VIVO EU, MAS NÃO EU

“Devo ser como uma vela que arde, consome a cera e ilumina até morrer. Os membros se unem à cabeça, o ferro ao ímã e eu a Jesus desejo unir-me no Sacramento e no céu” (Propósitos do ano 1870; em AEC p. 730).

O Padre Claret enfatiza a importância do sacrifício de si mesmo para permanecer sempre unido a Jesus. Para explicá-lo faz uso do símbolo bem conhecido da vela acesa. Você sabe certamente que é regra comum na vida espiritual ir pouco a pouco morrendo para si mesmo.
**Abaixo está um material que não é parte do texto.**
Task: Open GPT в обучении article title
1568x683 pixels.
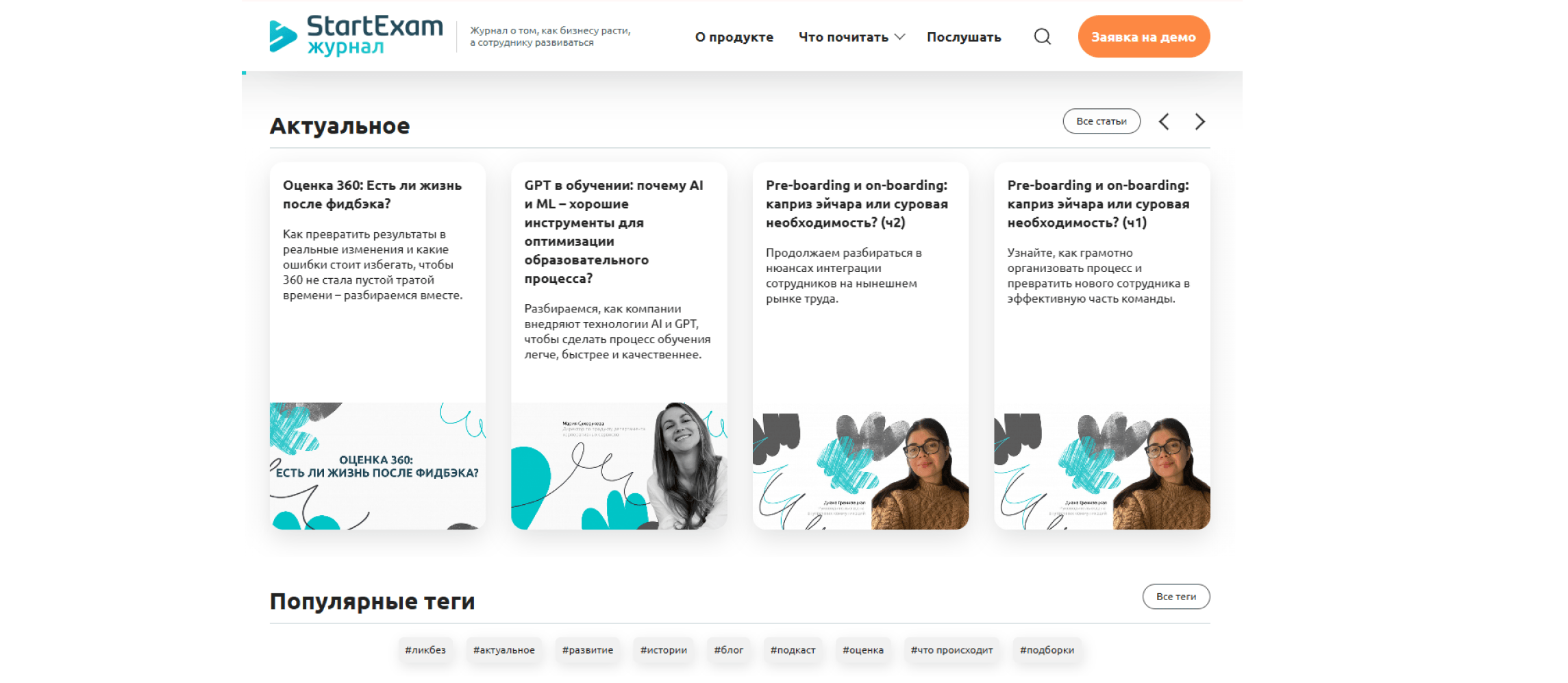Action: (614, 232)
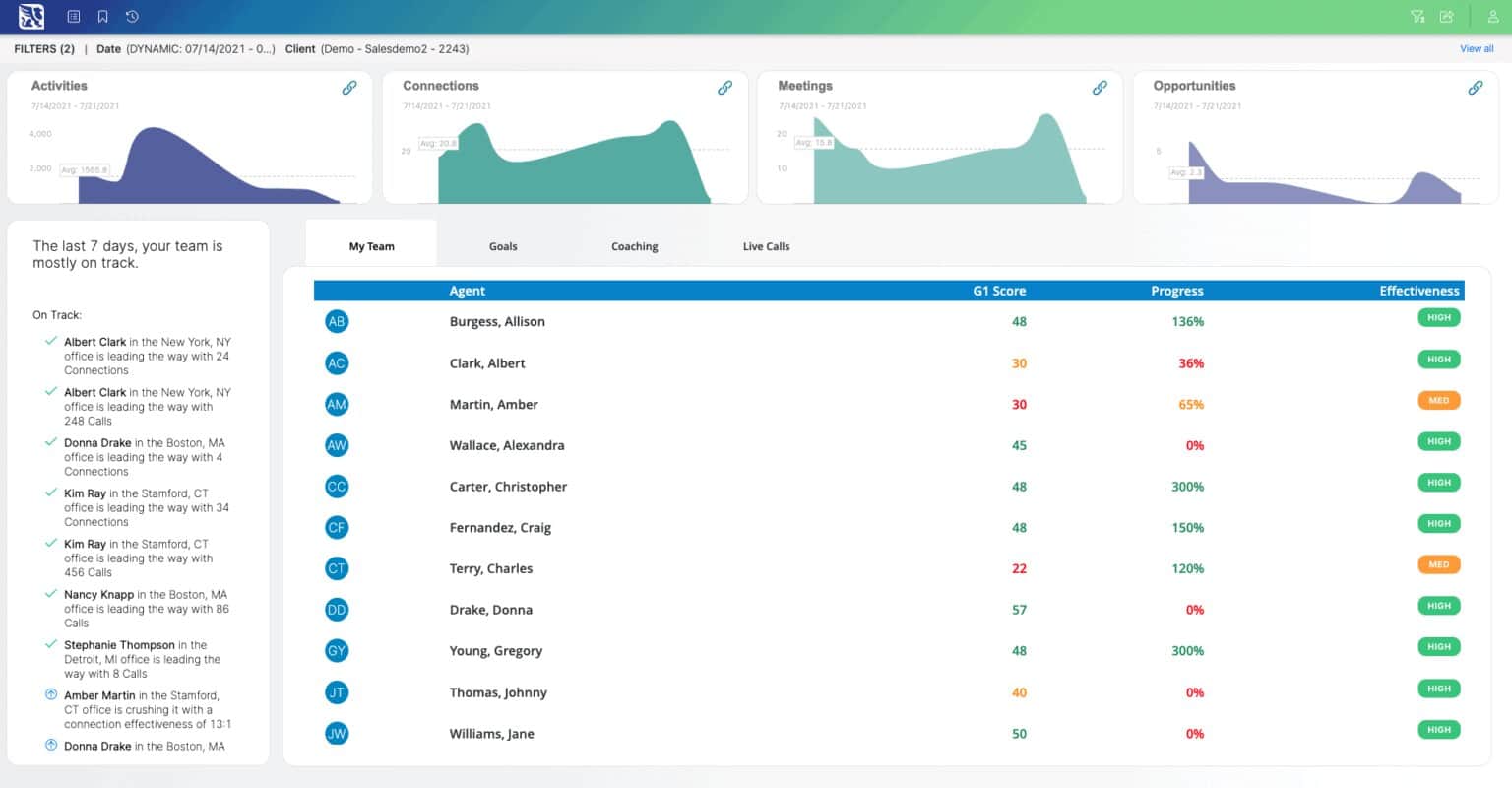Click the bookmark icon in header
Image resolution: width=1512 pixels, height=788 pixels.
[102, 17]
Desde o plano meramente natural, todo ser humano é movido pelas tendências e desejos do seu “ego”, esta região cega que precisa ser controlada pela mente e pela vontade. Todas as religiões reconhecem que o “ego” e Deus não podem conviver. Quem quiser crescer em sua união com Deus precisará liberar-se progressivamente do seu “ego”. É o que quis ensinar Jesus com a expressão “negue-se a si mesmo” (Mc 8,34). O “ego” não tem impressa a imagem de Deus. É talvez o que às vezes São Paulo designa com a palavra “carne”, que não concorda com o plano de Deus, “nem sequer pode” (Rm 8,7). O “ego” é um ídolo que quer ocupar o lugar de Deus.
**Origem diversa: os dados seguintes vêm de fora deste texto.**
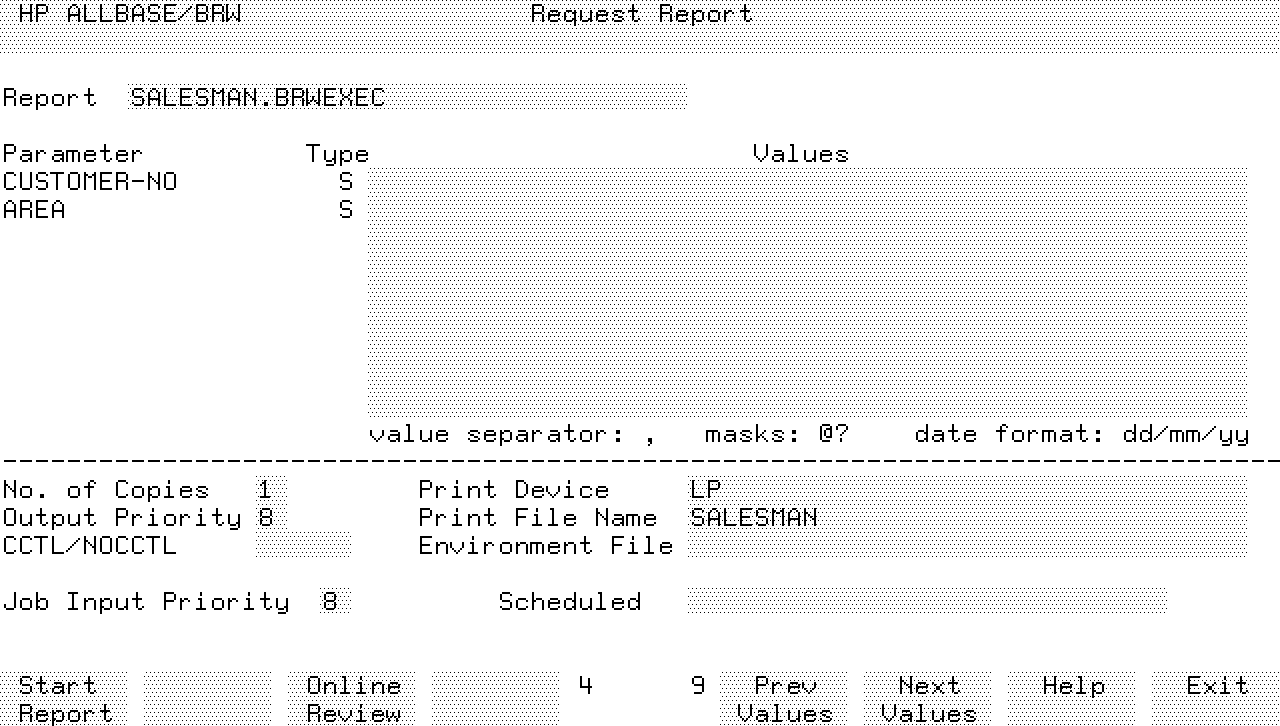Click the blank key between Start Report and Online Review
The width and height of the screenshot is (1280, 726).
tap(207, 699)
Em vez, viver segundo Deus é o caminho da auto realização, já que é retomar o “eu” originário, criado por Deus à sua imagem. Na medida em que experimentamos mais a Deus o “ego” se dilui e desaparece como a cera da vela; vamos chegando ao “já não sou eu que vivo, mas Cristo vive em mim” (Gal 2,20). A cera começa a diminuir à medida que a vela arde. Do mesmo modo, à medida que a presença de Deus vai ocupando o nosso espaço, o “ego” vai sendo mandado para fora.
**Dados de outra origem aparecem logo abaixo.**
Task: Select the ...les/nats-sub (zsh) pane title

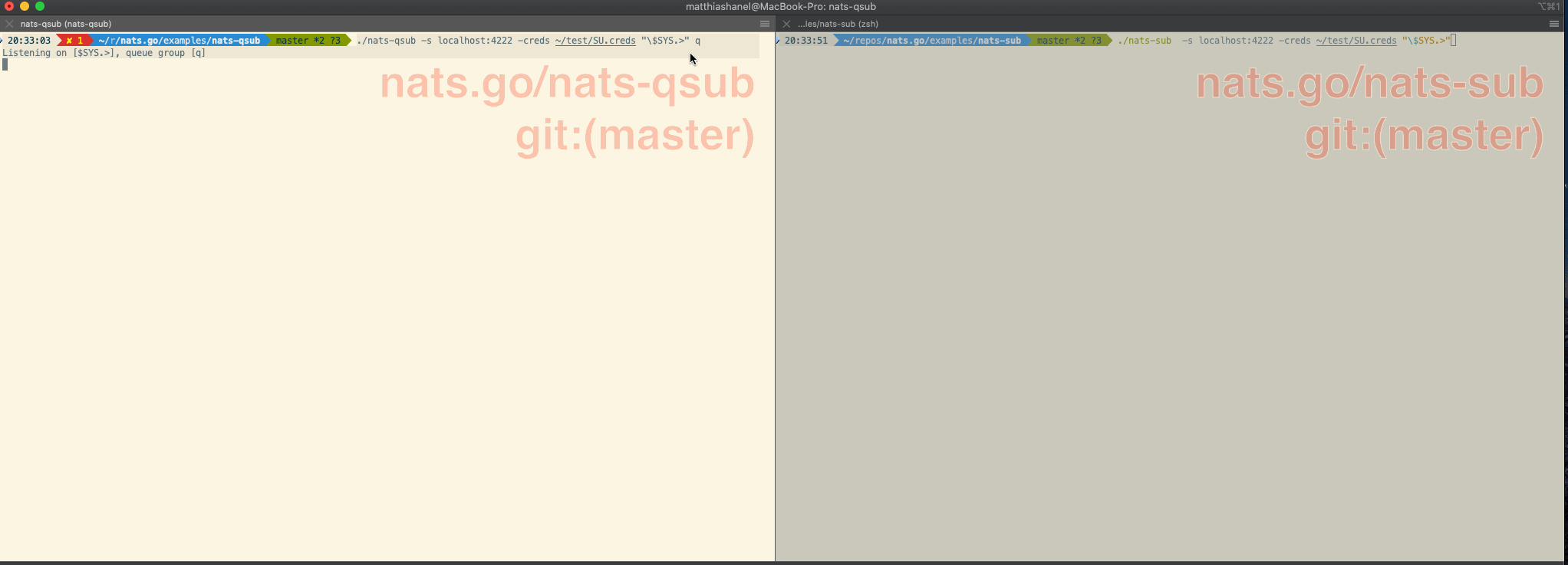Action: (x=838, y=24)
O auto convencimento joga um papel essencial neste processo: rompe a couraça do “ego” e o deixa desprotegido. Por isso Jesus convida a carregar a cruz. Por onde começar? Tudo começa com o desejo de estar unido a Jesus. Claret fala da sua sede insaciável de fusão com Jesus no Santíssimo Sacramento e no céu. Sede e desejo são a porta para esta comunhão com Ele. E é a chave da porta à felicidade. Parece ser alguma coisa sem sentido? Talvez pense assim. Mas a realidade é que nosso ser interior está constituído de tal modo que lhe é natural querer unir-se ao divino. Quiçá tenha falhado várias vezes em escutar suas silenciosas instigações a caminhar para esta felicidade. Mas pode começar outra vez agora!